Le 31/05/2017 à 02:01, Gavin Lambert via Boost a écrit :
> On 31/05/2017 11:47, Vicente J. Botet Escriba wrote:
>> Le 31/05/2017 à 01:14, Gavin Lambert a écrit :
>>> That's unavoidable for an empty state. It's like a NULL in a
>>> database or the none_t state in an optional -- it's up to whoever
>>> uses it to decide "the value is missing, and that's bad because it
>>> should have had one" or "the value is missing but that's ok, it
>>> doesn't have to have one".
>> When I define functor::map/transform or monad::bind/chain, I need to
>> know what is the value_type if the functor or the monad. If empty is
>> part of the success alternatives it is part of the value_type. If
>> success is part of the failure, it isn't part of the value_type.
>> If we don't define if it is a success or a failure we are unable to
>> define these functions.
> Why do we care about monads?
We care about extensibility of the proposed classes, isn't it?

We should care about Monads, because because the functions returning
outcome or result are monadic functions and these functions don't
compose well without the monad interface.
This will avoid writing flat code. No raw loops.
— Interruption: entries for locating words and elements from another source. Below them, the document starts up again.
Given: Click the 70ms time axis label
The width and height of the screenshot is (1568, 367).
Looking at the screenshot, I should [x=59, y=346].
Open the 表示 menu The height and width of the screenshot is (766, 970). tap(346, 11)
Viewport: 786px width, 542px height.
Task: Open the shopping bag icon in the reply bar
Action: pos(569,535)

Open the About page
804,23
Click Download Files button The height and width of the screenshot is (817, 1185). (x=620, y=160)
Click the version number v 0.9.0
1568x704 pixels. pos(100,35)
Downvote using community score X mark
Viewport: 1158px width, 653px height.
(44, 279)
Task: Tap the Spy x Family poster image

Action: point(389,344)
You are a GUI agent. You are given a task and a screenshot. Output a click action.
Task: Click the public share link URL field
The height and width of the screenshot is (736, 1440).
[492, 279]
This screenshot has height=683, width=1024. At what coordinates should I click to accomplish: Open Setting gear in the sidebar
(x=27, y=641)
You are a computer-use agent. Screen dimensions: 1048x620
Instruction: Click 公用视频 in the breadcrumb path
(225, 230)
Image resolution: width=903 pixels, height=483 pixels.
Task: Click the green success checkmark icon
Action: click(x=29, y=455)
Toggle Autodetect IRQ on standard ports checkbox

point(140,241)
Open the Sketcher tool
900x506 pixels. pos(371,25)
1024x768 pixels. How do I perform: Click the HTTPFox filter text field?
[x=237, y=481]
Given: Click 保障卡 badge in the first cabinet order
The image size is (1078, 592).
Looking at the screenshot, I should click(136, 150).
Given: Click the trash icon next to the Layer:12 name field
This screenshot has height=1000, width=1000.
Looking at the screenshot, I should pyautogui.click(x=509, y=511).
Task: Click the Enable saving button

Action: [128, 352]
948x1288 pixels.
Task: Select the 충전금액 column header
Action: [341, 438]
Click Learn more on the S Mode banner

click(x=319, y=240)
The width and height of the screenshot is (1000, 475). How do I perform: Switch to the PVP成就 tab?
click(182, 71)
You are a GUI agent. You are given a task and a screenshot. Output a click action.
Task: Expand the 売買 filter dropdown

When you compose function that return a Monad instead of the value type
(and in this case outcome<T> and result<T> are wrapping the value type
in one way or another), your functions don't compose any more. You need
another kind of function composition provided by a monad interface

One thing is essential. To identify what do we consider the result when
computation succeeds. If empty means success the value type is
something like optional<T>. If its is a failure the it is T. Letting the
user an interpretation of empty doesn't helps in this task. We should
have both cases with different names.

>> Why this is worse? We use the type system to prevent from user error.
> Having no exception is not an error. Asking for the exception is also
> not an error, because the exception can represent a state that means
> "I don't have one".
> This does require returning the exception_ptr by value. Is that what
> you're really objecting to? Or are you just too wedded to the
> semantics of variant? Like I said in the other thread, while I agree
> that the internal storage can be formed from a variant, logically the
> behaviour should not be that of a variant. Otherwise you'd just use a
> variant.
If you consider that one of the valid states of outcome is an
exception_ptr without a exception, and outcome::exception() returns the
transported exception_ptr or an exception_ptr without exception the user
is unable to know exactly what was reported. Maybe you don't need more,
but I believe we need to have an access to the transported failure with
a simple function.

Could you show me an example of use of exception() that make the code
>>> No, each one returns an error_code. They do exactly the same thing
>>> in all cases. (Except perhaps expected, but that's because it's
>>> aiming to follow a standard that might mandate different behaviour.)
>> No, some returns the stored error code and others can calculate one
>> that doesn't correspond to the error that was transported.
>> Not all the functions that return an error_code must be named equal.
>> A function must convey the intent.
> They return an error_code that represents the state of the object.
> This is either the actual transported error_code, or an error_code
> that means "success", "an exception occurred", or "no value present".
> This does not seem weird in any way to me.
> Note that expected<T,E> can't do that, because it doesn't know how to
> construct an E that represents anything; it can only return what was
> transported or fail (either by UB or throw). Thus expected<T,E> is
> forced to just be a plain variant with narrow interface. This makes
> it a good building block but a bad end-user type. This is presumably
> what motivated Niall to write result<T> and outcome<T> in the first
> place; I believe he's even said so.

So if expected, that is class close to outcome and result, uses error to
access the transported error, outcome and result should use another name
to return an error_code that represents the state of the object.
We can as well change expected::error to use another name.
Why do you want to use the same name for different things?